3. The Review of Research Involving Cell Lines
- It is unclear who is making the determinations that (a) the use of research involving cell lines is unlikely to reveal participants’ identity, (b) a particular re-use of somatic cell lines has low privacy concerns/risks, (c) a REB would not add any further protections for research participants, and (d) the study is unlikely to cause new harm to participants if this is not being determined by an REB
- The analysis in the background box seems focused primarily on consent and privacy, but does not mention other ethical issues related to the reuse of cell lines that might be important (e.g., the type of research, the intent/purpose, etc.)
- The proposed changes are welcome additions that hopefully decrease the administrative burden on researchers and promote research with minimal to no privacy risk to study participants from whom the cell lines were obtained.
- We also thought it would be helpful to, on the REB application form, have a section asking PIs to list the cell lines used and provide the consent terms attached to them -- it would likely be too onerous for the REB to seek this information on its own.
- It is unclear how researchers will be notified that anonymous data does not require REB review if such projects do not require REB review
4. Research Involving Totipotent Stem Cells
- The distinction and incorporation of human totipotent stem cells is a helpful, and timely change given the current research ecosystem in Canada.
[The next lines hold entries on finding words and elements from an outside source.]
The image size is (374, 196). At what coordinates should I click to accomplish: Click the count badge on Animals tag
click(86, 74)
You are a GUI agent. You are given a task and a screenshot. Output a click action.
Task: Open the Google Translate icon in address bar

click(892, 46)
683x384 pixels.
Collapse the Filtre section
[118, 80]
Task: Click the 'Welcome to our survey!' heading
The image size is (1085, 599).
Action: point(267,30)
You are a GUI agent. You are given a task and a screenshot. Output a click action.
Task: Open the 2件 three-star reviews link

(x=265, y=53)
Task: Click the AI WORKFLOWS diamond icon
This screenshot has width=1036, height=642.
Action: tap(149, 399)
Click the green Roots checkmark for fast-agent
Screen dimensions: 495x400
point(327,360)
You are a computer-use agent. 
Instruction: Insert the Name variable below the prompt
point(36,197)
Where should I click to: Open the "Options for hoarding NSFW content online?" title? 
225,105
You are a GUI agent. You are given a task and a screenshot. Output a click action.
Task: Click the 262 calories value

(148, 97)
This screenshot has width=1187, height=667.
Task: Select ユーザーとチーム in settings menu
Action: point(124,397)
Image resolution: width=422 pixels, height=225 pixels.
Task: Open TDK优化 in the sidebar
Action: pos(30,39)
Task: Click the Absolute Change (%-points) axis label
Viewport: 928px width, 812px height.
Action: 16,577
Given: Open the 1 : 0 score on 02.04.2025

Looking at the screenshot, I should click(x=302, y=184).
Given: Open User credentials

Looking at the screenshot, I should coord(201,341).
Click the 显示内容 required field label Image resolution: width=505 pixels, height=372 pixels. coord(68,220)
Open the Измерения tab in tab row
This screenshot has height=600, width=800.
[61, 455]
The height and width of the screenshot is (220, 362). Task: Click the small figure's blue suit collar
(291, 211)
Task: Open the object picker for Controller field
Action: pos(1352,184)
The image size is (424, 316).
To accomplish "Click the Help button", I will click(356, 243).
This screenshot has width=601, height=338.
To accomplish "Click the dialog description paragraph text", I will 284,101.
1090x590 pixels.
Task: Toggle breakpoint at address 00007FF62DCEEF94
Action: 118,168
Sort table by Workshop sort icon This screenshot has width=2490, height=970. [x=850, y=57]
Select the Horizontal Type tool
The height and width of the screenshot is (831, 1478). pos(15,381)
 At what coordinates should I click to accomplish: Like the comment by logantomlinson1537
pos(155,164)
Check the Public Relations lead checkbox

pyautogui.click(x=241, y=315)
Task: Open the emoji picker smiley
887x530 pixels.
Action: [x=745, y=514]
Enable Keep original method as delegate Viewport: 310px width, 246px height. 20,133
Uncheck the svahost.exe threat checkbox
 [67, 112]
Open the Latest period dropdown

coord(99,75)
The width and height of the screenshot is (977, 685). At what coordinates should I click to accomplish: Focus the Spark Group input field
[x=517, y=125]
- In Article 12.20, it states that “copies of contracts between researchers, institutions and industry sponsors and any relevant budgetary information shall be provided to SCOC and the REB to examine and evaluate any potential or actual conflicts of interest and to ensure the right to publish in a timely manner without undue restriction.” REBs do not typically receive or review contracts or budgets, and so we were wondering what the rationale is for including this statement in this section.